Esta distinción puede ayudar a explicar los frenos que ha encontrado el "nuevo regionalismo" latinoamericano en esta década y media de andadura. En primer lugar, se ha configurado un regionalismo "ligero", que rechaza la construcción de instituciones fuertes y la idea de supranacionalidad, lo que ha impedido progresar en la integración "negativa", y en mayor medida en ámbitos de integración "positiva" en los que existen intereses particulares que tratan de mantener la capacidad regulatoria en el nivel estatal. En segundo lugar, un "regionalismo selectivo", fuertemente orientado a la liberalización de los mercados. En relación al modelo comprehensivo de "regionalismo abierto" propuesto por CEPAL en 1994 se ha avanzado sólo en algunas áreas de política, en especial en materia de eliminación de aranceles, pero en general esa experiencia de regionalismo presenta resultados muy limitados en otras áreas. En tercer lugar, se trata de un regionalismo "elitista", puesto que no tiene apoyo en buena parte de la población y no existe esa identidad común, por incipiente que sea, en la que ha de basarse todo proceso regionalista. Finalmente, se trata de un regionalismo "disperso", que se diluye en diversos compromisos externos y no presta atención a sus propias necesidades de profundización.

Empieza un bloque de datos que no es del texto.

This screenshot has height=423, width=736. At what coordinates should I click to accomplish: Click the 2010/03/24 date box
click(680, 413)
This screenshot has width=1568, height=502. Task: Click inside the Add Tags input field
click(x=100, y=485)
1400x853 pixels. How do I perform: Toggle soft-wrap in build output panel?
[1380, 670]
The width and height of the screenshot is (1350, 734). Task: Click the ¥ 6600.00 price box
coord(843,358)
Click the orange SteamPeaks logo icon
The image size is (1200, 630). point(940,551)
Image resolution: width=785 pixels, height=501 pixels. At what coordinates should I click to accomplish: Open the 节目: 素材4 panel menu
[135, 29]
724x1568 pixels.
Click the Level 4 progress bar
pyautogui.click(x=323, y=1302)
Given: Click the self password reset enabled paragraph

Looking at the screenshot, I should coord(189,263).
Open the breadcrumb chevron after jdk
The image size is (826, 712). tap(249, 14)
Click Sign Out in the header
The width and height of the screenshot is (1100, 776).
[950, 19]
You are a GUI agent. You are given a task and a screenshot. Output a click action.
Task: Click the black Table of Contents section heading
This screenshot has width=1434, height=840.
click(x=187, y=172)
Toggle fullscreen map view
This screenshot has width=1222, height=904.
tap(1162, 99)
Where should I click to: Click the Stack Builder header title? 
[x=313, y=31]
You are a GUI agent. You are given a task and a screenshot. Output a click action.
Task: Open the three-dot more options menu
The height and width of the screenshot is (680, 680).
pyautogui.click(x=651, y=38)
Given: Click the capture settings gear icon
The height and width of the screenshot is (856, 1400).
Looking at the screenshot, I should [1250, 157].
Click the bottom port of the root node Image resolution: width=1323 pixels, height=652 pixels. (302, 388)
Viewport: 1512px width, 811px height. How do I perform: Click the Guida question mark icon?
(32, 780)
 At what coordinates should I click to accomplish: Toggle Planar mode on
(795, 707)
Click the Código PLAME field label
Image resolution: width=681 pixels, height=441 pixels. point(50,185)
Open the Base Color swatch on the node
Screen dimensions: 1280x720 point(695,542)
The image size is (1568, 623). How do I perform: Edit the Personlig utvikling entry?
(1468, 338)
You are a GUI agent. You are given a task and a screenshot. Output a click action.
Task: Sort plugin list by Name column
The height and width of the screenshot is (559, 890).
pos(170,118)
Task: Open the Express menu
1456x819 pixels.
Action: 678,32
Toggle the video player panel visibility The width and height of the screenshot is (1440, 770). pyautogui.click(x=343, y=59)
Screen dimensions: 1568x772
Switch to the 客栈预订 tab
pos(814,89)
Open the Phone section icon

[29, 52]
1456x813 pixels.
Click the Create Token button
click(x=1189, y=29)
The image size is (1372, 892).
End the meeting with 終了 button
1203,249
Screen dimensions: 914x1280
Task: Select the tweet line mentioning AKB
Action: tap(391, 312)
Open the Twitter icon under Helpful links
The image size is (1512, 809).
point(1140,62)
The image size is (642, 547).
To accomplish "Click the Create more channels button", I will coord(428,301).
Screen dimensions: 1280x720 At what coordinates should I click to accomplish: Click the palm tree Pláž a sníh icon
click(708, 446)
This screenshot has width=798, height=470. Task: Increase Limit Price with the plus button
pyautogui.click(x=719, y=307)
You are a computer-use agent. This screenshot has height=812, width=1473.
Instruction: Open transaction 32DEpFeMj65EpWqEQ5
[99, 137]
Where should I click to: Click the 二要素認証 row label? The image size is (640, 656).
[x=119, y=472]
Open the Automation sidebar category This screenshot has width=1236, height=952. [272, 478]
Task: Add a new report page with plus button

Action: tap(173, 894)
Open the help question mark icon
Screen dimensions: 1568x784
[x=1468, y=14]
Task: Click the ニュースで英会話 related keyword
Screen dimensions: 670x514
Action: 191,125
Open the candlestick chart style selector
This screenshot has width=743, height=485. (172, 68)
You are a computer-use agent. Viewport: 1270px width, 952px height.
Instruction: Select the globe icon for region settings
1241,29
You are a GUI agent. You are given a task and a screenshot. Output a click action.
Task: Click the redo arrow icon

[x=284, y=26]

En la medida que se liberalizan los mercados, en una lógica que no se desvía mucho de las prescripciones del Consenso de Washington - sea en su versión original o revisada-, este modelo de regionalismo puede ser funcional a las lógicas que erosionan y reducen la capacidad de los Gobiernos para resolver los problemas de la ciudadanía, en ámbitos de soberanía que están cerca del núcleo de la legitimidad democrática, en vez de tener el efecto contrario. Como se indicó, el "nuevo regionalismo" ofrece oportunidades para la integración positiva, y la reregulación más allá de cada Gobierno. Si no se avanza en esa dirección, el proceso puede detenerse o fracasar, ante demandas de regulación que las fuerzas sociales plantearán preferentemente el nivel nacional, y que pueden llegar a suponer retrocesos o la ruptura del proceso.
Con todo ello, se ha gestado un consenso relativamente amplio respecto al agotamiento del actual modelo de integración, y la necesidad de una estrategia que promueva las capacidades institucionales; la convergencia de políticas macroeconómicas; la armonización de ciertas políticas sectoriales; la integración física y de la infraestructura; la participación de las sociedades como actores y sujetos; un tratamiento adecuado de las asimetrías, y más atención a los aspectos sociales (CEPAL, 2004: 83).
Los dilemas de los acuerdos Sur-Norte y la integración latinoamericana
Como se indicó, en la agenda del regionalismo latinoamericano han surgido dilemas difíciles de sortear, entre la profundización de la integración regional entre países latinoamericanos ("Sur-Sur") y las negociaciones con Estados Unidos y la Unión Europea ("Sur- Norte"). Este último tipo de acuerdos se ha vuelto más frecuente. Hasta 2001, se habían suscrito 61 acuerdos que otorgaban preferencias arancelarias intrarregionales, y tan solo se habían firmado cinco tratados de libre comercio con países desarrollados; cuatro de ellos suscritos por México -entre ellos el TLCAN, con la Unión Europea y con Israel. En último quinquenio (2001-2006), los acuerdos extrarregionales concretados superaron a los intrarregionales. De un total de 68 acuerdos vigentes o en proceso de entrar en vigor hasta mayo de 2006, 51 eran intrarregionales y 17 extrarregionales (CEPAL 2006: 106).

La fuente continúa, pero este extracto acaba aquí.